In an interview with Islamic Republic of Iran Broadcasting, Javad Foroughi said he had been practicing shooting in the basement of Tehran’s Baqiyatollah Hospital for the past two years. Baqiyatollah is a military treatment center owned by the Revolutionary Guards. The fact that its basement had been turned into a shooting range, though, was new information to many.
IRGC Shooter’s Record in Syria Interrogated
Top-tier Iranian athletes in the diaspora were also quick to voice their disgust at Foroughi’s win. Sardar Pashaei, a former coach of the national wrestling team who moved to the US in 2009, called the inclusion of a member of the IRGC “illegal”. Addressing the International Olympic Committee, he said: “Do your research and get your medal back.”
Sam Rajabi, an ex-judoka on the Iranian national team who fled to the United States in 2010, pointed out that on the same day Foroughi was bringing another accolade home to the Supreme Leader, Iranians in Khuzestan and other provinces were protesting against the regime and being shot dead by his colleagues in the security forces. In a follow-up tweet, Rajabi added Foroughi’s gold was the by-product of “forty years of direct shooting training by the Islamic Republic's military".
Iranian state news agencies also republished Foroughi’s past remarks about having served as an “advisor” and medic on the Syrian battlefield. Fars News Agency proudly called Foroughi a "nursing guard" who had supported the fight "against Islamic State": the Iranian regime’s misleading catch-all term for any opponents of Bashar al-Assad.
Iran-sponsored forces have had a presence in Syria for years, always supporting the Assad regime. For this reason, some Iranian Twitter users had no compunction with referring to Javad Foroughi as a “protector of Bashar al-Assad’s dictatorship”, a hired “mercenary” and even “child killer”.

Stored items =>
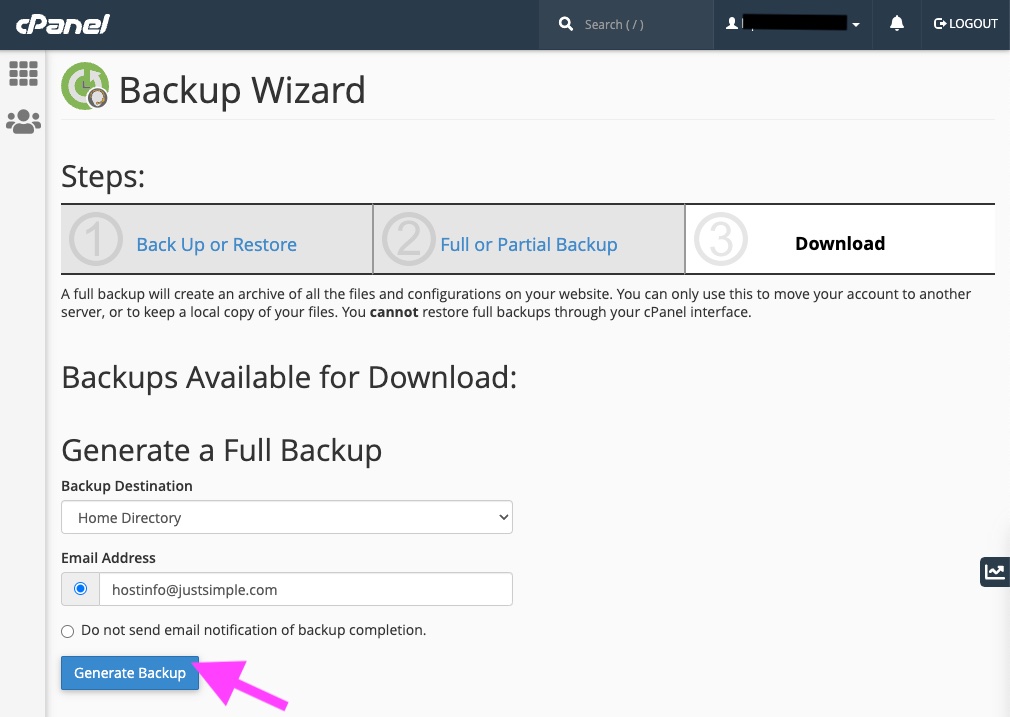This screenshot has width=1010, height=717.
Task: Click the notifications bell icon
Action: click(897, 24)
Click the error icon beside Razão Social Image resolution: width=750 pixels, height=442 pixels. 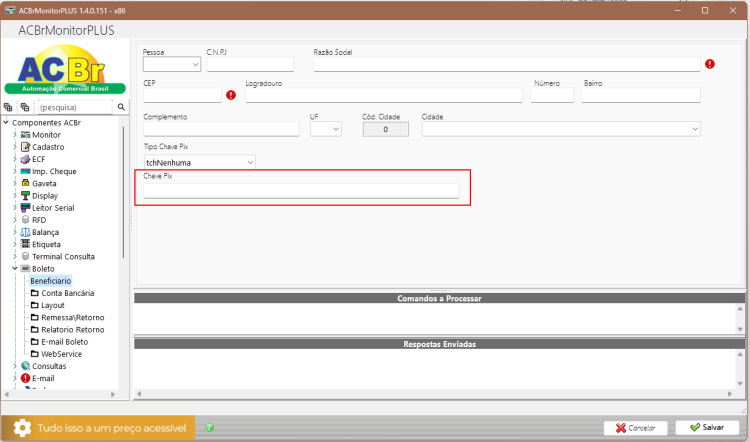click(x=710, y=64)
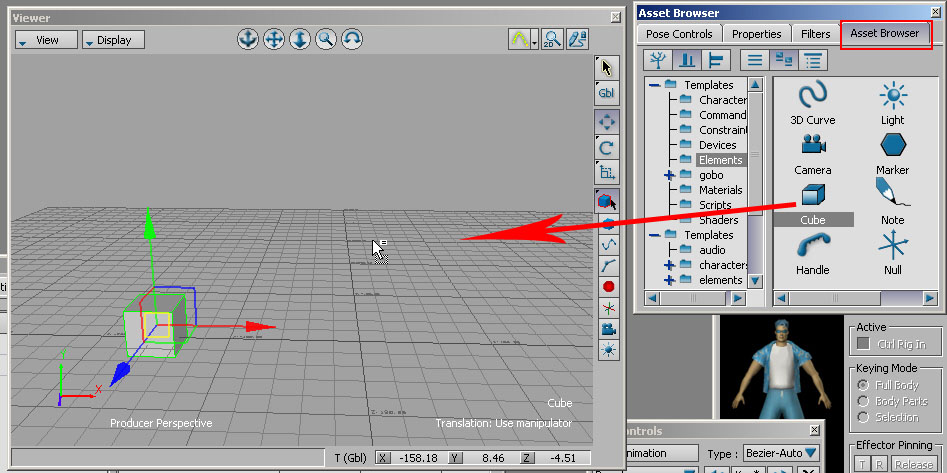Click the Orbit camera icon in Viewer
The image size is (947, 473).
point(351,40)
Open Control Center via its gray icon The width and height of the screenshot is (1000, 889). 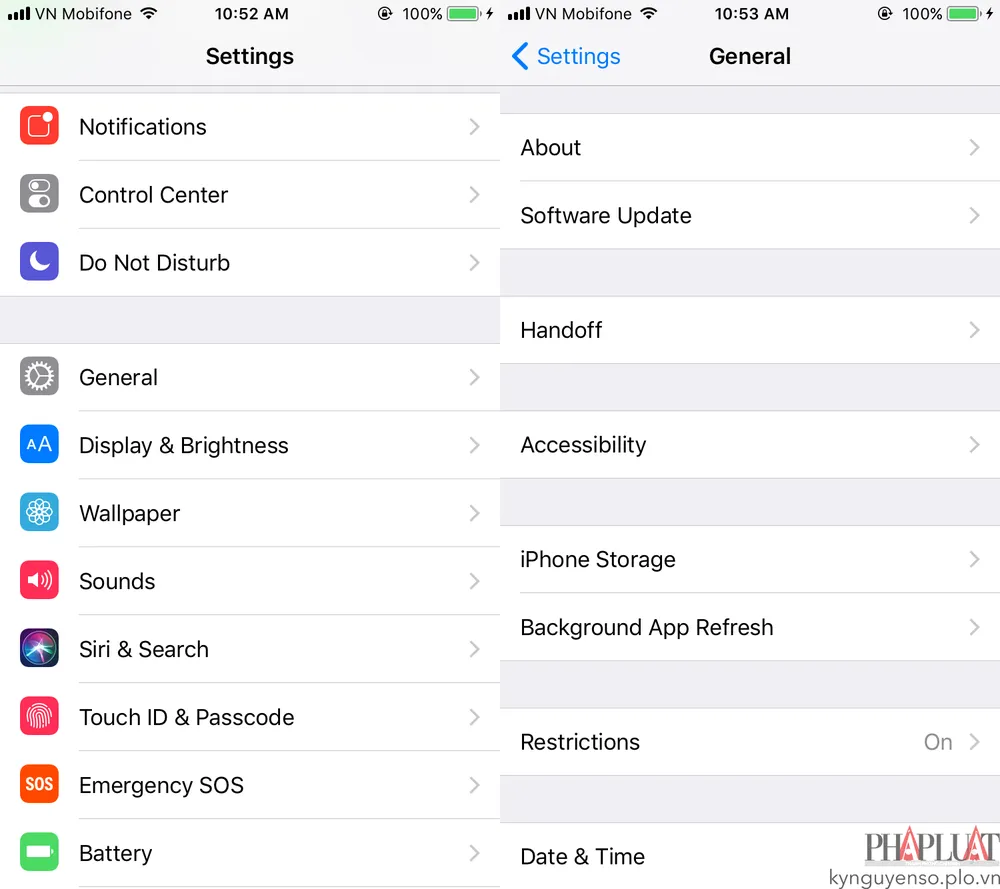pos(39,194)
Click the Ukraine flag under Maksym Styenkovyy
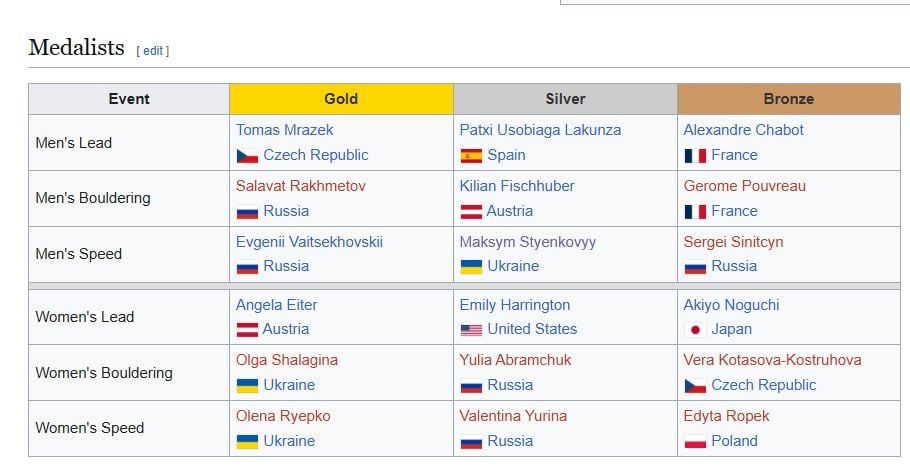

TASK INSTRUCTIONS =>
**1.** In the article about Javad Foroughi's Olympic win, where did Foroughi say he had been practicing shooting for the past two years?
**2.** Decide whether each statement agrees with the article about Javad Foroughi's Olympic win, and quote the deciding words: (a) Sardar Pashaei moved to the US in 2009. (b) Sam Rajabi was a wrestler on the Iranian national team. (c) Baqiyatollah Hospital is owned by the Revolutionary Guards.
**3.** Carry on the article about Javad Foroughi's Olympic win from its final paragraph.

ANSWER SET =>
**1.** In the basement of Tehran's Baqiyatollah Hospital.

**2.**
(a) Yes: "a former coach of the national wrestling team who moved to the US in 2009"
(b) No: "Sam Rajabi, an ex-judoka on the Iranian national team"
(c) Yes: "Baqiyatollah is a military treatment center owned by the Revolutionary Guards."

**3.**
Pro-regime Iranians, however, weighed in to defend the Guards’ Olympic champion. "The IRGC got the gold in the Olympics. If there was no IRGC, there would be no country," wrote one Twitter user. Other hardline accounts shared lavish praise of Javad Foroughi in what may have been a co-ordinated attempt to drown out the criticism; several tweets were identical in their content, without so much as a comma between them.
Javad Foroughi as Symbol
This is far from the first time that representatives of repressive and hateful states have breezed into the Olympics. Far from it: in 1936, the Nazis tried to cover up their violent racist policies while actually hosting the Games in Berlin. Adolf Hitler then refused to shake hands with a black American athlete, Jesse Owens, who had defeated the German long-jumper Lutz Long, while Germany’s Cornelius van Oyen gave the Nazi salute and shouted “Heil Hitler” on winning the gold in the men’s rapid-fire pistol event.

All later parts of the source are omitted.